Developing gene therapy and immunomodulation strategies to treat hemophilia patients.
Gene Therapy for Hemophilia Treatment
Our lab focuses on the development of better treatment for hemophilia patients. One goal is to improve the current costly and inconvenient treatment of repeated infusion of protein products. To achieve this goal, we are developing safer and more efficient gene therapy approaches suitable for clinical applications.
Our previous study was the first to use non-viral naked DNA delivery to achieve phenotypic correction in hemophilia A and B mouse models by a hydrodynamics-based delivery method. We have since investigated clinically feasible US-mediated gene transfer strategies and have gained significant progress in mice, rats, and more recently very encouraging preliminary results in pig and dog experiments using reporter genes. Recently we have also demonstrated that therapeutic levels of FVIII were achieved in hemophilia A mice by ultrasound and microbubble-facilitated gene transfer. In order to facilitate the eventual translation of these technologies into human application, we have developed ultrasound systems and new generations of transducers to successfully apply ultrasound technology for treating large tissue volumes in large animal models. Recently, we have also synthesized and screened for the best custom-made, targeted microbubbles to further improve gene transfer efficiency. These projects will facilitate the translation of this novel technology into human application and could change fundamentally the way hemophilia patients are treated, with better patient outcomes. We would like to explore the possibility of clinical trial using this new technology.

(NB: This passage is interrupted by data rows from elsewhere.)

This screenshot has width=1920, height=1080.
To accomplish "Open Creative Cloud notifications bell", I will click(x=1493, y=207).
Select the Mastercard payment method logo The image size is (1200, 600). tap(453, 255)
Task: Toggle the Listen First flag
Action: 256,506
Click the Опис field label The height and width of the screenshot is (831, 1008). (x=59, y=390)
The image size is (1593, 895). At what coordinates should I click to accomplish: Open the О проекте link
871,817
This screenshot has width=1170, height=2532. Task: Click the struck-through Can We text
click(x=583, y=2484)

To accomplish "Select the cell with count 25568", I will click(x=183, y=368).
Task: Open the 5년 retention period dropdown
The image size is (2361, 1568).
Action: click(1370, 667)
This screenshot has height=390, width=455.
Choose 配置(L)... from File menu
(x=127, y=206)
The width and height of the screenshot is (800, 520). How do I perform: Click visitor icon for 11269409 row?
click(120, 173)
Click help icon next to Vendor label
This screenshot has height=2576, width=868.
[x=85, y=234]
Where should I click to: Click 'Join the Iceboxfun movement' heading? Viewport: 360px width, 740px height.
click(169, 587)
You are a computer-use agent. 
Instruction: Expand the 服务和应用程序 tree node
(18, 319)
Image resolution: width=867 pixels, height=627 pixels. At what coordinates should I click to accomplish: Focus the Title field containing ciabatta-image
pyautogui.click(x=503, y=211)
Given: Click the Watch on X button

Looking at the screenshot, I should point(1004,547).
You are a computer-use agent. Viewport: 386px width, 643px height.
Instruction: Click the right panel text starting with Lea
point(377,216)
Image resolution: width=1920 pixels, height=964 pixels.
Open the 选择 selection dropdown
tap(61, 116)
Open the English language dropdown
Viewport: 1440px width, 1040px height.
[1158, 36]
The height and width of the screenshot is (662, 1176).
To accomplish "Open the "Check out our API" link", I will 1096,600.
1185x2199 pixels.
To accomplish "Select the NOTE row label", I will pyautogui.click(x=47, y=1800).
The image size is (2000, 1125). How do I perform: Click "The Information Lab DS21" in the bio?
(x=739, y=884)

Furthermore, intraosseous (IO) infusion of lentiviral vectors (LVs) for in situ gene transfer into bone marrow may avoid specific challenges posed by ex vivo gene delivery, including, in particular, the requirement of pre-conditioning. We have successfully transduced a high percentage of primitive hematopoietic stem cells (HSCs) (up to 50%) in bone marrow following IO delivery of high-titer LVs. Furthermore, by IO delivery of G-F8-LV encoding a factor VIII (FVIII) transgene directed by a platelet-specific, glycoprotein-1bα promoter, we achieved long-term platelet-specific expression of FVIII, resulting in partial correction of hemophilia A. Similar clinical benefit with G-F8-LV was achieved in animals with pre-existing anti-FVIII inhibitors. These findings further support platelets as an ideal FVIII delivery vehicle, as FVIII, stored in α-granules, is protected from neutralizing antibodies and, during bleeding, activated platelets locally excrete FVIII to promote clot formation. Overall, a single IO infusion of G-F8-LV was sufficient to correct hemophilia phenotype for long term. We are currently improving further the constructs and delivery protocols. We would like to push this new methodology for clinical trials in the near future.
Immunomodulation for Hemophilia Inhibitors
30% of the hemophilia A patients develop inhibitor antibodies against factor VIII following protein replacement therapy. Current tolerance induction protocol involves long time administration of high doses of factor VIII, which is both inconvenient and very costly. One third of the patients fail to induce tolerance using this protocol. Prophylactic tolerance induction protocols involving a short immunosuppressive regimen with minimum side effects and toxicity are highly promising strategies for patients at high risk. Our lab has developed several potent immunotherapies to prevent inhibitory antibody production in hemophilia A mice, including agents to block costimulatory pathways such as CTLA4-Ig combined with anti-CD40L, and anti-ICOS, agents to deplete T cells such as anti-CD3, or agents to induce Treg cell expansion such as IL2-IL2mAb complexes, which can be administered in combination with repeated injections of low doses of FVIII to induce long-term tolerance of FVIII. These new transient immunosuppression strategies for tolerance induction can not only reduce the costs, but also shorten the treatment time and increase the success rate. Clinical testing of some of these regimens is highly anticipated.